Approach 1. Compare all the series of 292 cluster partitions directly for internal quality (see pt 3 here).
One way to compare cluster solutions is to apply some internal validity clustering criterion (which are plenty). We typically do that to select the "best" number of clusters. However, those same criterions can be used to choose the "best" partitioning method or the best-partitioned dataset of objects.
In respect to the latter, let me cite my document describing some such clustering criterions (see collection "clustering criterions" on my web-page"):
Usage: comparing not identical sets of objects. This is possible. One should understand that for a clustering criterion objects “i” in
the set – are just anonymous rows. Therefore it will be correct to
compare, by the criterion value, partitions P1 and P2 which partly or
completely are comprised of not the same objects. At so doing k may be
one or different in the partitions. However, if P1 and P2 consist of
different number of objects one may use criterion only if it is
insensitive to the number of objects N.
In your case you have 73 sets of objects - 73 correlation matrices. (You may just ignore that rows and columns in all the matrices represent the same brain parts: since individuals are different that is 73 different sets of some objects.) It is important and nice that the "calibre" of the 73 data sets is the same: it is correlation values, which are directly comparable across the sets. Also the size of the sets (matrices) is the same, so you can use any clustering criterion, not just "insensitive to N". As the citation goes, k (number of clusters) may be different.

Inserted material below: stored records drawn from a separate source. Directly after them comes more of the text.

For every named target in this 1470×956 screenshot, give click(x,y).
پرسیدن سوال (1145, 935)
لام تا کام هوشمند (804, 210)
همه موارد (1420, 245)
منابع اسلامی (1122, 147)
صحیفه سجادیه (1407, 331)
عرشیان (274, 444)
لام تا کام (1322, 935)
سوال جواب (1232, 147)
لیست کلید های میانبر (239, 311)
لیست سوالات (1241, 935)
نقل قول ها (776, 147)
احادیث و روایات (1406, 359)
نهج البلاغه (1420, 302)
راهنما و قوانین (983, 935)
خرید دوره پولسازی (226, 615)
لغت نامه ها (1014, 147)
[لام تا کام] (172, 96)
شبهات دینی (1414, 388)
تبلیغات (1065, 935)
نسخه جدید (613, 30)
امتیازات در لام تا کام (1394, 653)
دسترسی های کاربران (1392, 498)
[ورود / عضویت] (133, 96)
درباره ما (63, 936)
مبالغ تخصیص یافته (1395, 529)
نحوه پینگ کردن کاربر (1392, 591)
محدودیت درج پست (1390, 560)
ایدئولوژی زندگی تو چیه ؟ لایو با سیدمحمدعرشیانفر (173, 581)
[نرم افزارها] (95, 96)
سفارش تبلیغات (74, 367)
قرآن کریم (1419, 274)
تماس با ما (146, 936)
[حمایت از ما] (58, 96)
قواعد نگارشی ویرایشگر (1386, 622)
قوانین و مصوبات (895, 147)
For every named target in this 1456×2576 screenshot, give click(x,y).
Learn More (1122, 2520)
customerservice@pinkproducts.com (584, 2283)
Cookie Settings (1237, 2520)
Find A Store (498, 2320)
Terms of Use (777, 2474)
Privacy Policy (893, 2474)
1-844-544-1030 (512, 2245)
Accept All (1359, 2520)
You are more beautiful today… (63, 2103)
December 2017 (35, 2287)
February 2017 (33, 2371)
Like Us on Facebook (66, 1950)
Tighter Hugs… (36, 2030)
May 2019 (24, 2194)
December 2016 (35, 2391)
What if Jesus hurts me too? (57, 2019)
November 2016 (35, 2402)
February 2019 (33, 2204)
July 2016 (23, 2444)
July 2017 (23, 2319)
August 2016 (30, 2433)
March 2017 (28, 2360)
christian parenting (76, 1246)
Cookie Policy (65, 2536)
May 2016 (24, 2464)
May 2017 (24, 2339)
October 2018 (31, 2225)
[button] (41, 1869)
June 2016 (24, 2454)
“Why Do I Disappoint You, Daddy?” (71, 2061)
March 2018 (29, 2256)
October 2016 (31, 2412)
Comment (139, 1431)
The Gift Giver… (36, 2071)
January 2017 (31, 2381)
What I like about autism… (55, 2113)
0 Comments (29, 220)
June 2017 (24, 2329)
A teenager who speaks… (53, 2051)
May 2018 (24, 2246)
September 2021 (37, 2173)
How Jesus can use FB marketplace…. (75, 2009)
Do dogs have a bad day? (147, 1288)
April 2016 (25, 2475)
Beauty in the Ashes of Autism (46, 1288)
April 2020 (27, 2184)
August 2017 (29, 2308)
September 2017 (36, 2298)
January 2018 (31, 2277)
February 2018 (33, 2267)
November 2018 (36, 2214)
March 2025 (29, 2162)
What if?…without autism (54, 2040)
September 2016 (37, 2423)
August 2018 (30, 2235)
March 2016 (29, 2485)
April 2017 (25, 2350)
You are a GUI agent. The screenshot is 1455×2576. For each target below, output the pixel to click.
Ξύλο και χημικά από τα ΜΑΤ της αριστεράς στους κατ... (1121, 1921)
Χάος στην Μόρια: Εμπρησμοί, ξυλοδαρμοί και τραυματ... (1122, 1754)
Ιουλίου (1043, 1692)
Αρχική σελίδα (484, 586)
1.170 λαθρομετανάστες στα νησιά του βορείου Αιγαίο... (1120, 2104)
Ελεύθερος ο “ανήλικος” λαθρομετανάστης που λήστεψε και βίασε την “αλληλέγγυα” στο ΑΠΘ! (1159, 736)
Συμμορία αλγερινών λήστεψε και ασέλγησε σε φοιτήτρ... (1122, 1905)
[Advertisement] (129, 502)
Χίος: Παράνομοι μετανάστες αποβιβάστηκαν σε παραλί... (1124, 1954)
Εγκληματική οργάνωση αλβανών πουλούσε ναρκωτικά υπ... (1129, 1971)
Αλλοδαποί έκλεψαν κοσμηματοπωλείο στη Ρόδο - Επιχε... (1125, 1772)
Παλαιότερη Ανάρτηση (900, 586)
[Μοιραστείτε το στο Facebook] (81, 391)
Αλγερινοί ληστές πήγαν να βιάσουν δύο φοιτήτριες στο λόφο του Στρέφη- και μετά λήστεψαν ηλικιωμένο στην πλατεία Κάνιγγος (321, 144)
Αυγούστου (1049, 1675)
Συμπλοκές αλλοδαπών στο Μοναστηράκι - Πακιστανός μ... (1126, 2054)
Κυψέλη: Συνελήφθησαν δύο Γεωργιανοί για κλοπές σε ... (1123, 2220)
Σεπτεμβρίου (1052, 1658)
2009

So, select one or several clustering criterions to use (it could be, say, C-index or Dunn's; but given that Pearson r is convertable to the euclidean distance you could use virtually any criterion, any you find it worth). And compare the series of 73*4 (4 different k) = 292 partitions for their internal validity.
Observe the results (plot the criterion values, produce summary stats). What partitions have tended to be the "better"? Maybe most of the 73 3-cluster solutions prevail among the best? Then you can say k=3 should be chosen for all 73 subjects. Or maybe there are few subjects whose cluster results suggest different k? or no good k at all (subjects with no clear-cut cluster structure)?
Approach 2. Cluster the 73 matrices by their similarity first.
Consider each subject (correlation matrix) as an object for clustering task. Since all the matrices are the same size, measure (correlation) and items (same brain parts) you may compute a similarity/distance measure between them as datasets and cluster them. Those proved to be quite similar so that might be seen as if "one subject" you might average into a single matrix. Consequently you end up with lesser number of matrices, subject types (say, 20) to cluster in each then. Best number of clusters k, sure, will need not be one the same for those 20 datasets, since they are knowingly quite different structures. That was a bit blunt, still potentially helpful approach.